» PROBLEM REQUIREMENTS
All records are to be retyped faithfully and completely.

╭──

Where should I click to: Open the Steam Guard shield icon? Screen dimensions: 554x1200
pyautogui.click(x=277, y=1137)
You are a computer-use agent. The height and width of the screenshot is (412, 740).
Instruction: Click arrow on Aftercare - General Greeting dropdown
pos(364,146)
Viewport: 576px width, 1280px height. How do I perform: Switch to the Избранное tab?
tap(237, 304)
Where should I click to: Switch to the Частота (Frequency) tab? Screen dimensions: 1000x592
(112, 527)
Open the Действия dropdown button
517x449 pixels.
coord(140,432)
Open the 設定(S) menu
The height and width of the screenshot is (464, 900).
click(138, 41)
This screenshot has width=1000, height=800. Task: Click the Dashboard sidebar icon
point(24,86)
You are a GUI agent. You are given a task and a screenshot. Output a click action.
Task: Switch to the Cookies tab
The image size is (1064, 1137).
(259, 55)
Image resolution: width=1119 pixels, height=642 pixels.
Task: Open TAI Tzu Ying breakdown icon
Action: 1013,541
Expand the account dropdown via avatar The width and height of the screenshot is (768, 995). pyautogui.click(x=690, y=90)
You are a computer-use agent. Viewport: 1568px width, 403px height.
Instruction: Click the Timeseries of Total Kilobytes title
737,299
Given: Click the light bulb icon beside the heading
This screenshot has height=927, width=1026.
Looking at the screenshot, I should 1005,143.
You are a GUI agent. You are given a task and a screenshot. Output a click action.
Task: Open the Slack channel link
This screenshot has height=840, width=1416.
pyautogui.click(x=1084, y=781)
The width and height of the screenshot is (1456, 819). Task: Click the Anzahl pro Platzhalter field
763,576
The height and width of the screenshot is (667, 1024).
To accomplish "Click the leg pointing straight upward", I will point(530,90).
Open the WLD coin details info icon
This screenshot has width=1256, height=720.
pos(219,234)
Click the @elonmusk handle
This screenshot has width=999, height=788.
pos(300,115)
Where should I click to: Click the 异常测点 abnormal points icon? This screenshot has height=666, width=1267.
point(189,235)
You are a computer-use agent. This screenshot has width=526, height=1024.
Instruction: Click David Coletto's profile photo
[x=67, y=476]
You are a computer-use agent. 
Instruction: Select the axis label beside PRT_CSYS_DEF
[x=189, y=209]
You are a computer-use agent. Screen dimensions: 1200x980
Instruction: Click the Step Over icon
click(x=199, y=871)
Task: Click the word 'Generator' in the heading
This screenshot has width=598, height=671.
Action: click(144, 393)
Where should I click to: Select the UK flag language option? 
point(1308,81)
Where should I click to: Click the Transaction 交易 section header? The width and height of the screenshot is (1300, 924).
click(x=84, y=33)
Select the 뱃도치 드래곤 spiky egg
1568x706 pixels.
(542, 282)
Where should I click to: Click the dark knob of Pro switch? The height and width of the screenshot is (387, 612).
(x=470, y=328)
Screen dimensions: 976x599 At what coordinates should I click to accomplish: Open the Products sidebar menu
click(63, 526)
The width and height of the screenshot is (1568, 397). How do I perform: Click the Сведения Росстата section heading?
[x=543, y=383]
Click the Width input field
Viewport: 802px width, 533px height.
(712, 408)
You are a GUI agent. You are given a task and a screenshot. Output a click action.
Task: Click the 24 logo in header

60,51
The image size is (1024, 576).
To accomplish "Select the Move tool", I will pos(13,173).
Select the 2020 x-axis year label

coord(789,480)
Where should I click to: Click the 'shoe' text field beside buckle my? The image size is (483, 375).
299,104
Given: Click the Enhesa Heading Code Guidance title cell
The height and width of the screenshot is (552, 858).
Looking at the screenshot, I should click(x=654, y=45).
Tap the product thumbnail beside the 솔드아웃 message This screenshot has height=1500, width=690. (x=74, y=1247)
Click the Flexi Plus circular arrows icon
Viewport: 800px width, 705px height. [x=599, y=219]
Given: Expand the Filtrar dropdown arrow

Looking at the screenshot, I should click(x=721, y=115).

╰──

» TASK RESPONSE
Where should I click to: Open the Steam Guard shield icon? Screen dimensions: 554x1200
pyautogui.click(x=277, y=1137)
You are a computer-use agent. The height and width of the screenshot is (412, 740).
Instruction: Click arrow on Aftercare - General Greeting dropdown
pos(364,146)
Viewport: 576px width, 1280px height. How do I perform: Switch to the Избранное tab?
tap(237, 304)
Where should I click to: Switch to the Частота (Frequency) tab? Screen dimensions: 1000x592
(112, 527)
Open the Действия dropdown button
517x449 pixels.
coord(140,432)
Open the 設定(S) menu
The height and width of the screenshot is (464, 900).
click(138, 41)
This screenshot has width=1000, height=800. Task: Click the Dashboard sidebar icon
point(24,86)
You are a GUI agent. You are given a task and a screenshot. Output a click action.
Task: Switch to the Cookies tab
The image size is (1064, 1137).
(259, 55)
Image resolution: width=1119 pixels, height=642 pixels.
Task: Open TAI Tzu Ying breakdown icon
Action: 1013,541
Expand the account dropdown via avatar The width and height of the screenshot is (768, 995). pyautogui.click(x=690, y=90)
You are a computer-use agent. Viewport: 1568px width, 403px height.
Instruction: Click the Timeseries of Total Kilobytes title
737,299
Given: Click the light bulb icon beside the heading
This screenshot has height=927, width=1026.
Looking at the screenshot, I should 1005,143.
You are a GUI agent. You are given a task and a screenshot. Output a click action.
Task: Open the Slack channel link
This screenshot has height=840, width=1416.
pyautogui.click(x=1084, y=781)
The width and height of the screenshot is (1456, 819). Task: Click the Anzahl pro Platzhalter field
763,576
The height and width of the screenshot is (667, 1024).
To accomplish "Click the leg pointing straight upward", I will point(530,90).
Open the WLD coin details info icon
This screenshot has width=1256, height=720.
pos(219,234)
Click the @elonmusk handle
This screenshot has width=999, height=788.
pos(300,115)
Where should I click to: Click the 异常测点 abnormal points icon? This screenshot has height=666, width=1267.
point(189,235)
You are a computer-use agent. This screenshot has width=526, height=1024.
Instruction: Click David Coletto's profile photo
[x=67, y=476]
You are a computer-use agent. 
Instruction: Select the axis label beside PRT_CSYS_DEF
[x=189, y=209]
You are a computer-use agent. Screen dimensions: 1200x980
Instruction: Click the Step Over icon
click(x=199, y=871)
Task: Click the word 'Generator' in the heading
This screenshot has width=598, height=671.
Action: click(144, 393)
Where should I click to: Select the UK flag language option? 
point(1308,81)
Where should I click to: Click the Transaction 交易 section header? The width and height of the screenshot is (1300, 924).
click(x=84, y=33)
Select the 뱃도치 드래곤 spiky egg
1568x706 pixels.
(542, 282)
Where should I click to: Click the dark knob of Pro switch? The height and width of the screenshot is (387, 612).
(x=470, y=328)
Screen dimensions: 976x599 At what coordinates should I click to accomplish: Open the Products sidebar menu
click(63, 526)
The width and height of the screenshot is (1568, 397). How do I perform: Click the Сведения Росстата section heading?
[x=543, y=383]
Click the Width input field
Viewport: 802px width, 533px height.
(712, 408)
You are a GUI agent. You are given a task and a screenshot. Output a click action.
Task: Click the 24 logo in header

60,51
The image size is (1024, 576).
To accomplish "Select the Move tool", I will pos(13,173).
Select the 2020 x-axis year label

coord(789,480)
Where should I click to: Click the 'shoe' text field beside buckle my? The image size is (483, 375).
299,104
Given: Click the Enhesa Heading Code Guidance title cell
The height and width of the screenshot is (552, 858).
Looking at the screenshot, I should click(x=654, y=45).
Tap the product thumbnail beside the 솔드아웃 message This screenshot has height=1500, width=690. (x=74, y=1247)
Click the Flexi Plus circular arrows icon
Viewport: 800px width, 705px height. [x=599, y=219]
Given: Expand the Filtrar dropdown arrow

Looking at the screenshot, I should click(x=721, y=115).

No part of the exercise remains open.